La intención del Gobierno de crear un nuevo bono para los ancianos, denominándolo Dignidad, en sustitución del instituido en 1997, con el nombre de Bonosol, ha creado diversas complicaciones. La mayor de ellas reside en que, para su financiamiento, se redujo el 30 por ciento de los ingresos que perciben las prefecturas, municipios y universidades, por concepto del Impuesto Directo a los Hidrocarburos (IDH).
La participación en la rentabilidad de los hidrocarburos es producto de una ley, en tanto que el recorte dispuesto se limita a dos resoluciones biministeriales.

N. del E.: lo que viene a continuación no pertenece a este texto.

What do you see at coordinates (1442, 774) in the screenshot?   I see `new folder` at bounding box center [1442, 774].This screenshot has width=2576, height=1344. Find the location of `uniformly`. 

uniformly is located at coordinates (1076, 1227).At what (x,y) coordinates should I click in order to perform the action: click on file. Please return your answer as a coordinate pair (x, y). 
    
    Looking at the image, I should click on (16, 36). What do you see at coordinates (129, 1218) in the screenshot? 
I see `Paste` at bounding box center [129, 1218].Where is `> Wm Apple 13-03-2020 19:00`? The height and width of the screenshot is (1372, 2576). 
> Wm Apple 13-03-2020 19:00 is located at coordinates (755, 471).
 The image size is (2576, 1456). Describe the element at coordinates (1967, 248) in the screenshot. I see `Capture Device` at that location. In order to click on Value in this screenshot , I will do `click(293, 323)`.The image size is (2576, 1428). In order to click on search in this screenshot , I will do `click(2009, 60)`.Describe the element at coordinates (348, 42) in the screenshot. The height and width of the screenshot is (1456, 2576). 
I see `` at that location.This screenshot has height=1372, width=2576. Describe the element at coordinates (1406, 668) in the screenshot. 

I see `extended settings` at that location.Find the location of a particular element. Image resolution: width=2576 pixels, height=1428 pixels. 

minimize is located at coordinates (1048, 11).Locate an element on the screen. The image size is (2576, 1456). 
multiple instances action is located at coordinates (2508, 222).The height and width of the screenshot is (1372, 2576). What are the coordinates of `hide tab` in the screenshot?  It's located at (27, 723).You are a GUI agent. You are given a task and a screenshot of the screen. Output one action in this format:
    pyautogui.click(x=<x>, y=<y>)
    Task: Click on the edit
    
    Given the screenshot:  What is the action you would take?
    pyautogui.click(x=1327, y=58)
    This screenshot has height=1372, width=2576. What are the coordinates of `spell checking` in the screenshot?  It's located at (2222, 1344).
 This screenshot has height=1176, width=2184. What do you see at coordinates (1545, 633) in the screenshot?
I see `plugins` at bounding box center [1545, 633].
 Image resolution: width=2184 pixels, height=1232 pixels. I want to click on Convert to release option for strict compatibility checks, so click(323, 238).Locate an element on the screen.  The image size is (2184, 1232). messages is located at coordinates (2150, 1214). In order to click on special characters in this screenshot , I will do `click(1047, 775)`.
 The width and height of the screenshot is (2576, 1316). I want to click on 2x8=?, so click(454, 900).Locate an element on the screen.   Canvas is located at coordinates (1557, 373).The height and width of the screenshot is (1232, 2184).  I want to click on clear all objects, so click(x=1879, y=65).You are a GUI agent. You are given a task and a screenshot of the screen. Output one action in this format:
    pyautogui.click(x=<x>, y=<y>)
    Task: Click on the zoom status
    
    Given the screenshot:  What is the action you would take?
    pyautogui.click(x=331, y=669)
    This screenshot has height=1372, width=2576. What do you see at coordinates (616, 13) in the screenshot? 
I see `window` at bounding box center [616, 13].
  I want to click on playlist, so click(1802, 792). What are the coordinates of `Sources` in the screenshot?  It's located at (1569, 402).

Lo apropiado era que el Gobierno hubiese convocado a un diálogo con los prefectos, alcaldes y rectores de las universidades públicas para demostrarles, con estudios actuariales, que el Bonosol se desfinanció y que para mantenerlo había que utilizar parte de los aportes que se reciben por el IDH. Ésta era la manera racional y legal de encarar el asunto.
Además, el Ejecutivo tenía y sigue teniendo un argumento sustancial, en caso de ser fidedigno: demostrar que las prefecturas, alcaldías y universidades no están utilizando todos los ingresos que reciben. Según el Ministerio de Hacienda, tienen inmovilizados, en sus cuentas bancarias, 700 millones de dólares, con el antecedente de que en tres años los ingresos del IDH —incluidas las participaciones— se triplicaron. En el 2005 bordeaban los 282 millones de dólares y en el 2006 superaron los 600 millones.
A su vez, el Gobierno tendría que repensar en las ideas que tiene de incrementar el monto del bono de 1.800 bolivianos a 2.400, de ampliarlo a las personas de 60 años, de reducirlo a la mitad para quienes reciben la renta jubilatoria y entregarlo mensual o bimensualmente.
Cada caso tiene objeciones y complicaciones.
El presidente Evo Morales estuvo acertado al convocar a una reunión a los prefectos; pero tiene que ampliarla a los alcaldes (cuentan con una federación nacional) y a los rectores o al CEUB. La solución del problema tiene que ser únicamente a través del diálogo y sobre la base del desprendimiento de todos.
Si bien el Ejecutivo presentó ya al Parlamento el proyecto de ley respectivo, su aprobación es incierta; la oposición en el Senado es mayoritaria. Por tanto, el Gobierno tiene que estar dispuesto a concertar, antes que a imponer.
Empero, en el fondo, parece llegada la hora de definir el destino que deben tener los recursos del IDH. Hasta el momento sirven para todo y, en última instancia, para nada. Aparte de que se están yendo en gastos menores, se pierde de vista que tiene que servir para la industrialización del país y, en particular, del gas. Asimismo, se tiene que ver si conviene poner en funcionamiento la fundición de Karachipampa, para impulsar la minería.
Concretamente, no es sensato que se gaste esos recursos tan discrecionalmente, hay que invertirlos en proyectos que tengan un buen retorno. Está faltando una visión de más largo plazo. El dinero de los hidrocarburos tiene que impulsar el desarrollo del país, lo que redundará en beneficio de toda la familia boliviana y no sólo de sectores corporativos. En cuanto al Bonosol, se lo debería mantener, refinanciándolo, pero sin tocar el IDH. El decreto de nacionalización asignó esta tarea a YPFB. ¡Que se cumpla entonces!